§ GOAL OF THE EXERCISE: Extract and reproduce verbatim the lines of the listing from the line with "The image size is (1126, 737)." up to and including the line with "click(192, 333)".

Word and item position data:
----

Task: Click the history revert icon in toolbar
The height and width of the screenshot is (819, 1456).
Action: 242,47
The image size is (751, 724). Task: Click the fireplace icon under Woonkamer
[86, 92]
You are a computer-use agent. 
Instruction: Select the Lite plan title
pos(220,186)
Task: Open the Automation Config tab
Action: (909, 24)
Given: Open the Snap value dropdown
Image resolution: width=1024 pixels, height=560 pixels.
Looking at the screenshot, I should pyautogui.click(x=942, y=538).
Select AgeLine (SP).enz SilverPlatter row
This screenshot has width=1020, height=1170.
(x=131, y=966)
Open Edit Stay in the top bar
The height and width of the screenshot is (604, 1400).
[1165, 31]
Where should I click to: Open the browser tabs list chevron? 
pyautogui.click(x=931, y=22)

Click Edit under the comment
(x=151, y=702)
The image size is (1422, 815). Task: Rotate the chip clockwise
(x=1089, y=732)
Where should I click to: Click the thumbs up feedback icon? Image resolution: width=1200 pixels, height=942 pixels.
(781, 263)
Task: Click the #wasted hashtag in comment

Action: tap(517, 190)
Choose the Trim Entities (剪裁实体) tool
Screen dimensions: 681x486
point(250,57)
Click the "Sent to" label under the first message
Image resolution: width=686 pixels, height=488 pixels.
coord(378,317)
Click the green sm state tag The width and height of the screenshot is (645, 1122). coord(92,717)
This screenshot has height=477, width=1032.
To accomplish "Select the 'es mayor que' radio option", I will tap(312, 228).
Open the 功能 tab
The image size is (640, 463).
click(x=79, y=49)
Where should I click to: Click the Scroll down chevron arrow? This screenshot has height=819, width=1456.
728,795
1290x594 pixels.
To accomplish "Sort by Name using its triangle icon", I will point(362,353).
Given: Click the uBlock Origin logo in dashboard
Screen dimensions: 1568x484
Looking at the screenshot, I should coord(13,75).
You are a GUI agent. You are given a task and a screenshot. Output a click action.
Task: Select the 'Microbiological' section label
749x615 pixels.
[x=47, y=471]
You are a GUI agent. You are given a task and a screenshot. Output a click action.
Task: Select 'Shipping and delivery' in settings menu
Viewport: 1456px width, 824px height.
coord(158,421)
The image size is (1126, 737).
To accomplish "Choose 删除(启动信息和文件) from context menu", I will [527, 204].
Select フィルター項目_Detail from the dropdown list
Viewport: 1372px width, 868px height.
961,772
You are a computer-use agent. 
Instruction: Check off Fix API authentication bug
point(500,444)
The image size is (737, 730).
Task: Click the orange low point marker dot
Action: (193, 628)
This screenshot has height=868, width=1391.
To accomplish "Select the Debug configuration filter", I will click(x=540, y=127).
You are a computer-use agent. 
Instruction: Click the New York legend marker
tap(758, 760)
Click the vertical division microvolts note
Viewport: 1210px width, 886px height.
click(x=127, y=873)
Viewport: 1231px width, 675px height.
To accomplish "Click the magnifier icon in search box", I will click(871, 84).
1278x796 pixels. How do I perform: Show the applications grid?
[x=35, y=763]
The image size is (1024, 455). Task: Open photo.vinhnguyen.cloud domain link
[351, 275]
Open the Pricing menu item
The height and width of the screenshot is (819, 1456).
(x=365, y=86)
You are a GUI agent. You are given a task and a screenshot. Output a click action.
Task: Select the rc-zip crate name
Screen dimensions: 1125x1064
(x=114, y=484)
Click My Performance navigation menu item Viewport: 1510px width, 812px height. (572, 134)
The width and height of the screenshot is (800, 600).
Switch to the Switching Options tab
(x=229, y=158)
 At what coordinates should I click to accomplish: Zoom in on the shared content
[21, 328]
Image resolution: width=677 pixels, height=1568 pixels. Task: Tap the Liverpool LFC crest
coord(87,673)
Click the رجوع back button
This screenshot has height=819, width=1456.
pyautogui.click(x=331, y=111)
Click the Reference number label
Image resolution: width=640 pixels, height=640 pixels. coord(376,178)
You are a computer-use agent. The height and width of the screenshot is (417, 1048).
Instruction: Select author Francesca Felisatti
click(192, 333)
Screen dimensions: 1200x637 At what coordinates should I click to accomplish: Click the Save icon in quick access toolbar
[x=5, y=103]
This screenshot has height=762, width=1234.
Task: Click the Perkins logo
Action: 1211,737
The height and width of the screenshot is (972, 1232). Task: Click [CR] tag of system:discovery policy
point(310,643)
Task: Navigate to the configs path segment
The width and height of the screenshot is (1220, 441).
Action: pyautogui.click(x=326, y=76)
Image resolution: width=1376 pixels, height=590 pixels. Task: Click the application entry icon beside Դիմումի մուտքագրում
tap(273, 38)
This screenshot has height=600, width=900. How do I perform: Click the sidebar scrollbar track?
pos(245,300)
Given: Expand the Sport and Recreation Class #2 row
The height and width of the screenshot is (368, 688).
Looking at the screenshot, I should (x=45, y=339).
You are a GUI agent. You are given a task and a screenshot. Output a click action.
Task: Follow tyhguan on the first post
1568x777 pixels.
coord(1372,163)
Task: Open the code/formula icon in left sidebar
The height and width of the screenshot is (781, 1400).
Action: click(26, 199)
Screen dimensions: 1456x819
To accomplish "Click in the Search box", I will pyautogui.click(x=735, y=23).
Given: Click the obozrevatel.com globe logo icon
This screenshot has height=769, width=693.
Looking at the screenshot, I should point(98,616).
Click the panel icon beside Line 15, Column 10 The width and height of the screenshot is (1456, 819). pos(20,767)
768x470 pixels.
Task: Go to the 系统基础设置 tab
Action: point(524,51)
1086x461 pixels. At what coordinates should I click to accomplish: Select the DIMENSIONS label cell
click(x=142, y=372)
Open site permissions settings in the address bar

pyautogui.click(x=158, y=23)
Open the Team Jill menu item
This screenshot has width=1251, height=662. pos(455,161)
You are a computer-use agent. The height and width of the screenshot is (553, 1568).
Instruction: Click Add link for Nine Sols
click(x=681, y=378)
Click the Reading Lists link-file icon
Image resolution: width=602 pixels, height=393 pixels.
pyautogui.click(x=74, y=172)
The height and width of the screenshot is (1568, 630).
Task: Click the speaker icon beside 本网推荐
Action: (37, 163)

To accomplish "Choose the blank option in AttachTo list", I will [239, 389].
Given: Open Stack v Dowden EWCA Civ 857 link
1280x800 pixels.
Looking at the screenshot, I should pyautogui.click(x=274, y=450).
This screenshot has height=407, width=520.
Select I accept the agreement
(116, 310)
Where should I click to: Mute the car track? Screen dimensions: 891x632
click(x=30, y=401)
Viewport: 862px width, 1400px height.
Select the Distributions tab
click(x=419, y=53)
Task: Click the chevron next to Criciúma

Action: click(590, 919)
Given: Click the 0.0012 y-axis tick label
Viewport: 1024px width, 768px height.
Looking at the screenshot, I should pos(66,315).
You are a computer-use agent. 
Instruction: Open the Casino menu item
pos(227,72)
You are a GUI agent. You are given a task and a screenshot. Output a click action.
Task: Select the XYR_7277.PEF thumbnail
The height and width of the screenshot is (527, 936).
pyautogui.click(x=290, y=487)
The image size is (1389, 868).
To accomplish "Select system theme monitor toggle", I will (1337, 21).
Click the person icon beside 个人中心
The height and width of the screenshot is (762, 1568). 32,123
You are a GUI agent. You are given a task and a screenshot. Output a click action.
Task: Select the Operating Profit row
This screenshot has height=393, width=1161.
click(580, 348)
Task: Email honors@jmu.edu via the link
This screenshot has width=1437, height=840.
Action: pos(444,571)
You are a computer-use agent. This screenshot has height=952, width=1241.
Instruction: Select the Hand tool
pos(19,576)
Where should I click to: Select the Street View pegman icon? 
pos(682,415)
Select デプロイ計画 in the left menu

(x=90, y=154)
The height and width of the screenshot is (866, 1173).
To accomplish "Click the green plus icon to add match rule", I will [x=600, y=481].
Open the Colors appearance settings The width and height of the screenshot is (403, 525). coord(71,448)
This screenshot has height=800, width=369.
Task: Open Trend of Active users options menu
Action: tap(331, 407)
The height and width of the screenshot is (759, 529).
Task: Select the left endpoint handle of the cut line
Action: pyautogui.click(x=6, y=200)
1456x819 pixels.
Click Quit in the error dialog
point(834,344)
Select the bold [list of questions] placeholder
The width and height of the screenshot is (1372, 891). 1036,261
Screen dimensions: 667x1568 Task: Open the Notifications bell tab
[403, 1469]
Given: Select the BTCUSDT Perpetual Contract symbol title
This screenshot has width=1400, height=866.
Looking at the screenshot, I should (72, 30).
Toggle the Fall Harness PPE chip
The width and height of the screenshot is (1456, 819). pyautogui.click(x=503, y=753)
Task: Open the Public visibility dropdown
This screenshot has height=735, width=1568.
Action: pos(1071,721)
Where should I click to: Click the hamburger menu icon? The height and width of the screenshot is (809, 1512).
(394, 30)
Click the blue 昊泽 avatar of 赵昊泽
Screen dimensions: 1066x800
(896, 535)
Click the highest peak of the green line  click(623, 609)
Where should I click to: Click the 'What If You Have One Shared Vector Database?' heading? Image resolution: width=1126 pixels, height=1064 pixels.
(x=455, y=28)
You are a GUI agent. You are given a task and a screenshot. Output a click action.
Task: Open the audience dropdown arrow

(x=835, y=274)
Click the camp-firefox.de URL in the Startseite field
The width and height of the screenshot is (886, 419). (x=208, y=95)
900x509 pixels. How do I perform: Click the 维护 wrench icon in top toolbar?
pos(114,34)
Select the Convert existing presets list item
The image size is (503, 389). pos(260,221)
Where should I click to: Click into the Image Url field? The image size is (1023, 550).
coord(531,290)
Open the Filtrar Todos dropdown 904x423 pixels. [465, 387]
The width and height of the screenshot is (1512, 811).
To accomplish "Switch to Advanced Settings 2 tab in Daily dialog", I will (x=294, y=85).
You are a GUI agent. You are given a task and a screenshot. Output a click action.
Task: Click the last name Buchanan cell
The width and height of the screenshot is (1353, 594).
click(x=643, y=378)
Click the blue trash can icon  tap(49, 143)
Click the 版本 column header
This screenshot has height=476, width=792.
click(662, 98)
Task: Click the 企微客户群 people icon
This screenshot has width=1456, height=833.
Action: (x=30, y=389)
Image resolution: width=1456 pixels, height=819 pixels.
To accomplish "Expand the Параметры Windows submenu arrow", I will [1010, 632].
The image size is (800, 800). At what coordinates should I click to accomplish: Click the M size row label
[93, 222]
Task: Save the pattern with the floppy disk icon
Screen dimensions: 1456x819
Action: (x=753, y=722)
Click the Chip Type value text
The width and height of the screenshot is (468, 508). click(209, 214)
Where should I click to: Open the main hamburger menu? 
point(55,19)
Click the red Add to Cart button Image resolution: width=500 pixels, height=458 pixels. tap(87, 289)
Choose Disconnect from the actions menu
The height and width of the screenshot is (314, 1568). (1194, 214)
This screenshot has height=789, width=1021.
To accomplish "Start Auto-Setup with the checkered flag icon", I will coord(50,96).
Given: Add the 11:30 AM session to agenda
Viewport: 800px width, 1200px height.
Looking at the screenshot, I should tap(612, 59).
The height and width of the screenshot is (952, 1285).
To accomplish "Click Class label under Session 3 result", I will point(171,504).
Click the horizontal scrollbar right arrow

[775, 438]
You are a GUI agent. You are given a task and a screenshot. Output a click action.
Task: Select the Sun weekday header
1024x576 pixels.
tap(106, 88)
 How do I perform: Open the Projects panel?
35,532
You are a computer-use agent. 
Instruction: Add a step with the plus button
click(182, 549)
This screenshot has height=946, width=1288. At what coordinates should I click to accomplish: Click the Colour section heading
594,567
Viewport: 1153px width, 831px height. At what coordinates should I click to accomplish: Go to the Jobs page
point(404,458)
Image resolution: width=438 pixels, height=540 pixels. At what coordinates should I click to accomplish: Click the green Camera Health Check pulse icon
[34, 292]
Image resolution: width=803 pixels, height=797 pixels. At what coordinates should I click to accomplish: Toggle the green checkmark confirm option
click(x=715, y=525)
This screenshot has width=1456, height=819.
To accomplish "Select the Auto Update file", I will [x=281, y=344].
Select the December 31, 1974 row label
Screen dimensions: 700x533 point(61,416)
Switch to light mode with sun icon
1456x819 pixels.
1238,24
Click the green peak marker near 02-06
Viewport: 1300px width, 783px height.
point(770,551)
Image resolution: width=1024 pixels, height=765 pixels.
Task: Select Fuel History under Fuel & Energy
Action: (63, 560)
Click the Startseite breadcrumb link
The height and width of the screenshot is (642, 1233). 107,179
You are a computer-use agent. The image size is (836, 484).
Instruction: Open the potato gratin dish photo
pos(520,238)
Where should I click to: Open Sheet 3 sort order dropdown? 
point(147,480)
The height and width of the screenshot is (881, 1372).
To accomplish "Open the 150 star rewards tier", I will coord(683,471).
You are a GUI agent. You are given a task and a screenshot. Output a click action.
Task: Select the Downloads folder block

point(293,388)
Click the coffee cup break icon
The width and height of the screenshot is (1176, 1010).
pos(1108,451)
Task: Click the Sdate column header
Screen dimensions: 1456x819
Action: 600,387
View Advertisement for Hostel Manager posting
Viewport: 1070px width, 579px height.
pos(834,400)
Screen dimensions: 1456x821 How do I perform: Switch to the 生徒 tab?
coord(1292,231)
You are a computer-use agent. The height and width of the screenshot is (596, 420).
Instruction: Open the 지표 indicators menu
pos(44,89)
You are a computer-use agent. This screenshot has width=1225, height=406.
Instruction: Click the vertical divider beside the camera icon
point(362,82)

----

§ EXERCISE ANSWER:
The image size is (1126, 737).
To accomplish "Choose 删除(启动信息和文件) from context menu", I will [527, 204].
Select フィルター項目_Detail from the dropdown list
Viewport: 1372px width, 868px height.
961,772
You are a computer-use agent. 
Instruction: Check off Fix API authentication bug
point(500,444)
The image size is (737, 730).
Task: Click the orange low point marker dot
Action: (193, 628)
This screenshot has height=868, width=1391.
To accomplish "Select the Debug configuration filter", I will click(x=540, y=127).
You are a computer-use agent. 
Instruction: Click the New York legend marker
tap(758, 760)
Click the vertical division microvolts note
Viewport: 1210px width, 886px height.
click(x=127, y=873)
Viewport: 1231px width, 675px height.
To accomplish "Click the magnifier icon in search box", I will click(871, 84).
1278x796 pixels. How do I perform: Show the applications grid?
[x=35, y=763]
The image size is (1024, 455). Task: Open photo.vinhnguyen.cloud domain link
[351, 275]
Open the Pricing menu item
The height and width of the screenshot is (819, 1456).
(x=365, y=86)
You are a GUI agent. You are given a task and a screenshot. Output a click action.
Task: Select the rc-zip crate name
Screen dimensions: 1125x1064
(x=114, y=484)
Click My Performance navigation menu item Viewport: 1510px width, 812px height. (572, 134)
The width and height of the screenshot is (800, 600).
Switch to the Switching Options tab
(x=229, y=158)
 At what coordinates should I click to accomplish: Zoom in on the shared content
[21, 328]
Image resolution: width=677 pixels, height=1568 pixels. Task: Tap the Liverpool LFC crest
coord(87,673)
Click the رجوع back button
This screenshot has height=819, width=1456.
pyautogui.click(x=331, y=111)
Click the Reference number label
Image resolution: width=640 pixels, height=640 pixels. coord(376,178)
You are a computer-use agent. The height and width of the screenshot is (417, 1048).
Instruction: Select author Francesca Felisatti
click(192, 333)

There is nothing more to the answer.